NHS England letter on the second phase of operational changes required by healthcare service

What GP practices need to do over the next six weeks 

In a letter sent to GP practices, primary care networks, hospital bosses and other services, NHS England said - 

Actions recommended for urgent clinical services over the next six weeks

Primary care

  • Ensure patients have clear information on how to access primary care services and are confident about making appointments (virtual or if appropriate, face-to-face) for current concerns.
  • Complete work on implementing digital and video consultations, so that all patients and practices can benefit.
  • Given the reduction of face-to-face visits, stratify and proactively contact their high-risk patients with ongoing care needs, to ensure appropriate ongoing care and support plans are delivered through multidisciplinary teams. In particular, proactively contact all those in the ‘shielding’ cohort of patients who are clinically extremely vulnerable to Covid19, ensure they know how to access care, are receiving their medications, and provide safe home visiting wherever clinically necessary.
  • To further support care homes, the NHS will bring forward a package of support to care homes drawing on key components of the Enhanced Care in Care Homes service and delivered as a collaboration between community and general practice teams.
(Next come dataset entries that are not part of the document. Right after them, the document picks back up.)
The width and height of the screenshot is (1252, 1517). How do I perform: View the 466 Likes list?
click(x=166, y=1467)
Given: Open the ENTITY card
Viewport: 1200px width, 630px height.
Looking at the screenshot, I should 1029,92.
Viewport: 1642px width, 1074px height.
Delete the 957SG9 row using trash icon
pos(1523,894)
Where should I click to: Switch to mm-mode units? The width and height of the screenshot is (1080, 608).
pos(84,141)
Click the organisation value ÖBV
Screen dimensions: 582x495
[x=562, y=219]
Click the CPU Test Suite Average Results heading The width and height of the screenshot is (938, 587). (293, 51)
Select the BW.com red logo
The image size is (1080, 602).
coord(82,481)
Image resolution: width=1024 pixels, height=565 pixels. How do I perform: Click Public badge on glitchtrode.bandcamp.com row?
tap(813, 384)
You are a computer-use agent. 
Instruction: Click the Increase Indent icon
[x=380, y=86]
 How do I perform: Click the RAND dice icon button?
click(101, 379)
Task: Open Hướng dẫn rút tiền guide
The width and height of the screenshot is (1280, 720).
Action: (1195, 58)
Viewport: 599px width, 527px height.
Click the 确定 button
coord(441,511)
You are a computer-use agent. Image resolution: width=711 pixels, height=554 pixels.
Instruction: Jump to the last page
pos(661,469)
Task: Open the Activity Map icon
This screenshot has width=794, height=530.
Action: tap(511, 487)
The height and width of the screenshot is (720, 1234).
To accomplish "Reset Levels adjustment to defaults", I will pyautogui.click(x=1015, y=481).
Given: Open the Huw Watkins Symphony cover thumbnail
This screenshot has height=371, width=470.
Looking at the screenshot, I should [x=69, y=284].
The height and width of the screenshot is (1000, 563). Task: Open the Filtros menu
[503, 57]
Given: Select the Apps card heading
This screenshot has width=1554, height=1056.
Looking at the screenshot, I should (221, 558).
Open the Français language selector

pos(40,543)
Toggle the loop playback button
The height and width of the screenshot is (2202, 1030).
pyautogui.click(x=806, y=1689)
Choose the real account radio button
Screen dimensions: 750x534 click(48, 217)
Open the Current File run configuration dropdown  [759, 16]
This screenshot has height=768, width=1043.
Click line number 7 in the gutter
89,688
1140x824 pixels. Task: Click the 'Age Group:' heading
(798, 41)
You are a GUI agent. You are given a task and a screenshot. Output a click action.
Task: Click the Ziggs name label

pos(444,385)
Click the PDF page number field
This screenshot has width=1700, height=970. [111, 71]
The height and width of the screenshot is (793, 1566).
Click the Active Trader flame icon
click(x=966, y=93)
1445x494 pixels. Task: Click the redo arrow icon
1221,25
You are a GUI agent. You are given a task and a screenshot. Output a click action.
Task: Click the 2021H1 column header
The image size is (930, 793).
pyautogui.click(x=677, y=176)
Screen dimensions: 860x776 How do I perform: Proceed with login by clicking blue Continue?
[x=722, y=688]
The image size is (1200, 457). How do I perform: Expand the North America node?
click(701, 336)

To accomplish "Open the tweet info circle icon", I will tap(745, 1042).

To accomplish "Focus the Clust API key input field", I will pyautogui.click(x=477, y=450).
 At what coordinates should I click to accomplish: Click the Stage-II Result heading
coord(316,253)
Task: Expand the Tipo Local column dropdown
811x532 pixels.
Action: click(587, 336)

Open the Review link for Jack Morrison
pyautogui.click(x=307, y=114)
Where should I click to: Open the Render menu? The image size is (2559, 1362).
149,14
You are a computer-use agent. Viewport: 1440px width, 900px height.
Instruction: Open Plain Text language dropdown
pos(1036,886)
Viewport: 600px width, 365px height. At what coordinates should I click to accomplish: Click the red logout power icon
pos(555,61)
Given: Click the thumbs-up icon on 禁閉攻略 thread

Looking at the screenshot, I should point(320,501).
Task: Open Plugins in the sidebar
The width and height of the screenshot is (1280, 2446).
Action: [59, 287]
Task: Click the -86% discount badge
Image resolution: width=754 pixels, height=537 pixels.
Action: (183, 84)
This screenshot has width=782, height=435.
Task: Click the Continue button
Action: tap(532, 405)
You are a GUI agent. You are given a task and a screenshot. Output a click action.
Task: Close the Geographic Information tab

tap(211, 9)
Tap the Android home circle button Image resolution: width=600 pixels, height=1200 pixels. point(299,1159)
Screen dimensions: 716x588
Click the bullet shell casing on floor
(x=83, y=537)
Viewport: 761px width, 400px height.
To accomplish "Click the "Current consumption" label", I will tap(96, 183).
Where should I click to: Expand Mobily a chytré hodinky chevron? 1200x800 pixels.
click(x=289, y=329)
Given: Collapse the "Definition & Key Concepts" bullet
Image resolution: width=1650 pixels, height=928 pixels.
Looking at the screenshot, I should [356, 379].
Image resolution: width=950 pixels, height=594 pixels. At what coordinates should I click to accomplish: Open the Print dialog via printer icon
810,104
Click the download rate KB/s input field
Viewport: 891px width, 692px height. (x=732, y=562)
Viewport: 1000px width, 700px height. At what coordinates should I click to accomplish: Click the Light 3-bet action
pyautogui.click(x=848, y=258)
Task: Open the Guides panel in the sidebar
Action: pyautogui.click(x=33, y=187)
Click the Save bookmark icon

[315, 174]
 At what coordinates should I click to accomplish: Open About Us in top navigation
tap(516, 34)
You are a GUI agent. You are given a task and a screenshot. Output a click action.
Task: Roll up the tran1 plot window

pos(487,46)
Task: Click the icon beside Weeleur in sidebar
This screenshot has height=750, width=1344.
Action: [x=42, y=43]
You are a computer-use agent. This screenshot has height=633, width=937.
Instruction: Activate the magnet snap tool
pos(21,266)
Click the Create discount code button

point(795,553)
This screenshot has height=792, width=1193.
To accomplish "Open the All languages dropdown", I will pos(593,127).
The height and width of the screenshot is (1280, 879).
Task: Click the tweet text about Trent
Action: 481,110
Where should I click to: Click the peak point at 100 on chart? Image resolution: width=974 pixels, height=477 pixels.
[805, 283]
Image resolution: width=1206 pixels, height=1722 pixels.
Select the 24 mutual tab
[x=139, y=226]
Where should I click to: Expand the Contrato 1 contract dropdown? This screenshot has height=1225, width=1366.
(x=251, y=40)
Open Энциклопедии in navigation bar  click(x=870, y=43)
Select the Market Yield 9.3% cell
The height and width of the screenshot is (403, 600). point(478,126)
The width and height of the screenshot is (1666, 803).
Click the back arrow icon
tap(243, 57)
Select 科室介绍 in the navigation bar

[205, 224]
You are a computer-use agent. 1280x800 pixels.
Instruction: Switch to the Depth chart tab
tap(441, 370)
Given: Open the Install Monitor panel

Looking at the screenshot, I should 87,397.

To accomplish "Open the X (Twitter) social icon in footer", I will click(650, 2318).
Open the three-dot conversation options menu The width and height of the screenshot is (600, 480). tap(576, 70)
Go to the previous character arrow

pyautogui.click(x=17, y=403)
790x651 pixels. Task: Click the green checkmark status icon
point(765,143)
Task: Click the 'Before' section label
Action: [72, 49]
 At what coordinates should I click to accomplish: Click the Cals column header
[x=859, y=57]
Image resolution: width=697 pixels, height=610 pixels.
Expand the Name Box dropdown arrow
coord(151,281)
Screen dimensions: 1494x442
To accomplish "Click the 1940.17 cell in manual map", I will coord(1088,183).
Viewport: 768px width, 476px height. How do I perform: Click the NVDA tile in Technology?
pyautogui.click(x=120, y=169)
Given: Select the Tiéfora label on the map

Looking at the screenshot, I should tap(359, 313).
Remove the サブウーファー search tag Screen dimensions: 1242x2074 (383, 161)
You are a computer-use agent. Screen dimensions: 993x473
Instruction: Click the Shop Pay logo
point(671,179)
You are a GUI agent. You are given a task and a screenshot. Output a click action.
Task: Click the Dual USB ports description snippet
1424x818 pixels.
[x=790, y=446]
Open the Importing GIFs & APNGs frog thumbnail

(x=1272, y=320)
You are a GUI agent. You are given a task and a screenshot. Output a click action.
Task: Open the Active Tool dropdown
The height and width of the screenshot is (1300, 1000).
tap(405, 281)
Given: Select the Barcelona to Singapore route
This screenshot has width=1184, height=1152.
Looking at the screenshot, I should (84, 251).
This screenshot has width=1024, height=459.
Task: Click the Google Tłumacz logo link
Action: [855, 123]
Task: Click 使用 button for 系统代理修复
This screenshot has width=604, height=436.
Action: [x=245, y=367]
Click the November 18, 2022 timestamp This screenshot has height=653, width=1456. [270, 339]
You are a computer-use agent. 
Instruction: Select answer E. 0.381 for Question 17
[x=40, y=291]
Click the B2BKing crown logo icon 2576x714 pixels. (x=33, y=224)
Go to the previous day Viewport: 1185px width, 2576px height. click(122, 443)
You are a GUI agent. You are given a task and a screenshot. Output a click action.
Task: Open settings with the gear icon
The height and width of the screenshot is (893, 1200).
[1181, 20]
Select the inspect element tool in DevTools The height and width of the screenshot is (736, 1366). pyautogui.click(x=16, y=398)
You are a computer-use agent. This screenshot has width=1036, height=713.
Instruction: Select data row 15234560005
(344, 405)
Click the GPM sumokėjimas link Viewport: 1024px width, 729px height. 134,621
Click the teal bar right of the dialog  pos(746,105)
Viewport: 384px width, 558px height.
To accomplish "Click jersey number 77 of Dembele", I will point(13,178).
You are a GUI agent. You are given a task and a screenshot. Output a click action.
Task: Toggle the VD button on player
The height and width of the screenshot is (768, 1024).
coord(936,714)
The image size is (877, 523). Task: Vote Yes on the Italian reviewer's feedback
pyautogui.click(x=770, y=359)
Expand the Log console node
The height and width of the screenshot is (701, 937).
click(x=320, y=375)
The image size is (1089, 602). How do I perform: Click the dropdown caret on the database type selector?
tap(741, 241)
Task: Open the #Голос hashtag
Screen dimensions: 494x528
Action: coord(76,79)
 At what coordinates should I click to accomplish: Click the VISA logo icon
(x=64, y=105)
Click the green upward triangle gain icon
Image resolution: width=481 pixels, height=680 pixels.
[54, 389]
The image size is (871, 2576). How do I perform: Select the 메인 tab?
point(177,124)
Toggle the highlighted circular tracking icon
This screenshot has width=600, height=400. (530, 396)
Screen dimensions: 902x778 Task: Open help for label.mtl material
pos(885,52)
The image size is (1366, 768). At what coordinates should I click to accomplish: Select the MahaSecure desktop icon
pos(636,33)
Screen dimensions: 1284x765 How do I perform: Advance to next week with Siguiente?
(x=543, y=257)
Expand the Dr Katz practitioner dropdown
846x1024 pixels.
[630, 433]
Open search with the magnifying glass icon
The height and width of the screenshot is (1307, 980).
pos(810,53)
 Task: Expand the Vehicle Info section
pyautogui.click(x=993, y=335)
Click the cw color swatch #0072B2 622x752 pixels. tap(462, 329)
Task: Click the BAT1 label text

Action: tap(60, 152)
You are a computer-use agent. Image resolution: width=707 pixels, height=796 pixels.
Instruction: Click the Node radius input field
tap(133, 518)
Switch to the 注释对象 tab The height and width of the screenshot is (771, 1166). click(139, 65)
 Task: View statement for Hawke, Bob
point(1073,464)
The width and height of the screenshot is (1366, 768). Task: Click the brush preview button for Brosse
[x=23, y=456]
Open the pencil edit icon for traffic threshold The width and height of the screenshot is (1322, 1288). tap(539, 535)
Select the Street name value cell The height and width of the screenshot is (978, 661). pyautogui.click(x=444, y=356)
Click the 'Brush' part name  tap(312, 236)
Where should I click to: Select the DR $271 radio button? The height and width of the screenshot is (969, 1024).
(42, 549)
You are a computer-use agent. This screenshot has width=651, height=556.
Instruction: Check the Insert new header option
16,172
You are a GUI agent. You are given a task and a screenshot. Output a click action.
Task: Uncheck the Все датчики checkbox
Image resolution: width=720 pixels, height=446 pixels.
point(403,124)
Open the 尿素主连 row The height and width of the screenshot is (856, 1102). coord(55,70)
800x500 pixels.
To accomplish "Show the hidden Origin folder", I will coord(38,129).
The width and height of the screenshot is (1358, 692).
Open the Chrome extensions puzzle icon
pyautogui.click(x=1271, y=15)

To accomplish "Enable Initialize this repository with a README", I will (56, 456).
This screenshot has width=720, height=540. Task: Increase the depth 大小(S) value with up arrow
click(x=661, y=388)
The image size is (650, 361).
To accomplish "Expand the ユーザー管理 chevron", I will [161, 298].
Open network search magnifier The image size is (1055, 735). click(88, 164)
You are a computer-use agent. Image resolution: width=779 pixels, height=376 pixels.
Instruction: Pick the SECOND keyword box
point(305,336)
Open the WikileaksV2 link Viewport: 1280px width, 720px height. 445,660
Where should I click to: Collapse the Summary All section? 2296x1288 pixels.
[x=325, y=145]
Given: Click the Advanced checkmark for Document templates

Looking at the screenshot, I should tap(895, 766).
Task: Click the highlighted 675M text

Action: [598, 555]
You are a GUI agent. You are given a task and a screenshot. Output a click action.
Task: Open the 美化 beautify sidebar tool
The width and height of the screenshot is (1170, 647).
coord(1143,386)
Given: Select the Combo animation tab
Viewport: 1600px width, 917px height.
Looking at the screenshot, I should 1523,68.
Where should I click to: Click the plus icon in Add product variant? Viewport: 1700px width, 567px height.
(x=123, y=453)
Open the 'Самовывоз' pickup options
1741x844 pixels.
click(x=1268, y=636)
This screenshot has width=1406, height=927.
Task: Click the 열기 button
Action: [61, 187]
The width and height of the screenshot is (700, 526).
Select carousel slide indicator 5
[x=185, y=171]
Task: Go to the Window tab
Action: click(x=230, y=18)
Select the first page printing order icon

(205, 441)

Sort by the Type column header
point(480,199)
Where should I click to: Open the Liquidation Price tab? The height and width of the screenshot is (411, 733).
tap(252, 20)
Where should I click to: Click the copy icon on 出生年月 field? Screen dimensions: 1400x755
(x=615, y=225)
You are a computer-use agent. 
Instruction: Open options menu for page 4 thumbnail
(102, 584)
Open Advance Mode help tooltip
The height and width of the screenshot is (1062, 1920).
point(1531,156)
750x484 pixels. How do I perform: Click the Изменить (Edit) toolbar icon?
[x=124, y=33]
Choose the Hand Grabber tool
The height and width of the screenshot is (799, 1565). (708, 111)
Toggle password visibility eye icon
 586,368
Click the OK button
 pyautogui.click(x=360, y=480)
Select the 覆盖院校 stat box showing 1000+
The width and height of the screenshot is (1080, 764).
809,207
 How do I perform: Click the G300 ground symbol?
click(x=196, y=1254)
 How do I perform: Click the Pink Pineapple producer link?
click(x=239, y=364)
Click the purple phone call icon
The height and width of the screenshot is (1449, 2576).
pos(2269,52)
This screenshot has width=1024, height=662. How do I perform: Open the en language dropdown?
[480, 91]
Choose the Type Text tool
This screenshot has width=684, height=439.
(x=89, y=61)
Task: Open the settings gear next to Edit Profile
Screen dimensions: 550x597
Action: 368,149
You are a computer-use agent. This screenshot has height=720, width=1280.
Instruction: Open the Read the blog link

This should include a weekly virtual ‘care home round’ of residents needing clinical support.
  • Make two-week wait cancer, urgent and routine referrals to secondary care as normal, using ‘advice and guidance’ options where appropriate.
  • Deliver as much routine and preventative work as can be provided safely including vaccinations immunisations, and screening

Screening and Immunisations

  • Ensure as a first priority that screening services continue to be available for the recognised highest risk groups, as identified in individual screening programmes.
  • Increase the delivery of diagnostic pathways (including endoscopy) to catch up with the backlog of those already in an active screening pathway, followed by the rescheduling of any deferred appointments.
  • Antenatal and Newborn Screening Services must be maintained because this is a time critical service.
  • Providers and commissioners must maintain good vaccine uptake and coverage of immunisations. It is also likely that the Autumn/Winter flu immunisation programme will be substantially expanded this year, subject to DHSC decision shortly.

Reduce the risk of cross-infection and support the safe switch-on of services by scaling up the use of technology-enabled care

  • In response to Covid19, general practice has moved from carrying out c.90% of consultations with patients as face-to-face appointments to managing more than 85% of consultations remotely. 95% of practices now having video consultation capability live and the remaining few percent in the process of implementation or procurement of a solution. GP Practices should continue to triage patient contacts and to use online consultation so that patients can be directed to the most appropriate member of the practice team straight away, demand can be prioritised based on clinical need and greater convenience for patients can be maintained.
  • Referral streaming of new outpatient referrals is important to ensure they are being managed in the most appropriate setting, and this should be coupled with Advice and Guidance provision, so that patients can avoid an outpatient referral if their primary care service can access specialist advice (usually via phone, video too).
  • All NHS secondary care providers now have access to video consultation technology to deliver some clinical care without the need for in-person contact. As far as practicable, video or telephone appointments should be offered by default for all outpatient activity without a procedure, and unless there are clinical or patient choice reasons to change to replace with in-person contact. Trusts should use remote appointments - including video consultations - as a default to triage their elective backlog. They should implement a ‘patient initiated follow up’ approach for suitable appointments - providing patients the means of self-accessing services if required.